Incidentally and according to SEC filings, on December 8th, Gerteisen registered another 138,500,000 shares in his name, apparently received on December 7th, without reference as to why it was given to him.  Did he run out of stock already?  Or have the insiders collectively already sold so much stock that they were about to lose control of the company and needed to use their figurehead to maintain it?  At any rate, the newly issued stock had a value of $191 million prior to the crash and it's hard to imaging the Gerteisen had done anything in 3 months to earn that bonus.   We suspect that the latter scenario is true and the control position was in jeopardy.  Don't forget that the insiders knew that the Sharp press release was imminent and that they had little time to dump their stock onto the street.
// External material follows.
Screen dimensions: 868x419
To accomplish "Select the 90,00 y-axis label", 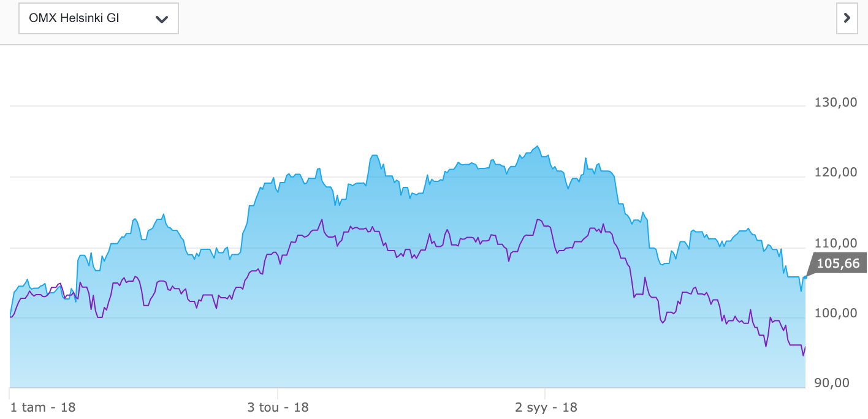I will click(836, 383).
As crusaders against stock market fraud ourselves, we stand behind Mr Sharp's decision to paint AMWI with the same brush as WRIT and believe that he has prevented the perpetrators of the AMWI fraud from further lining their pockets at the expense of gullible prey.  What we find unfortunate, with mixed feelings, is that Sharp waited as long as he did to disseminate his press release, as obviously an earlier warning would have prevented considerable loss.  And yet, he is not responsible for anybody's gullibility or neglect to investigate their own investment.  We sympathize with Sharp when he says that he felt obligated to give AMWI insiders every chance to refute his allegations and the responsibility he felt to confirm the facts.  Still, we wouldn't blame anybody for criticizing Sharp over his late heroics.  That having been said, we place the blame for investor losses entirely at the feet of the AMWI insiders and the group of touts for conducting this notorious Pump & Dump and also point an accusatory finger at AMWI and attorney Ron Stauber for allowing the scheme to continue without comment, even after the revelation of Sharp's press release.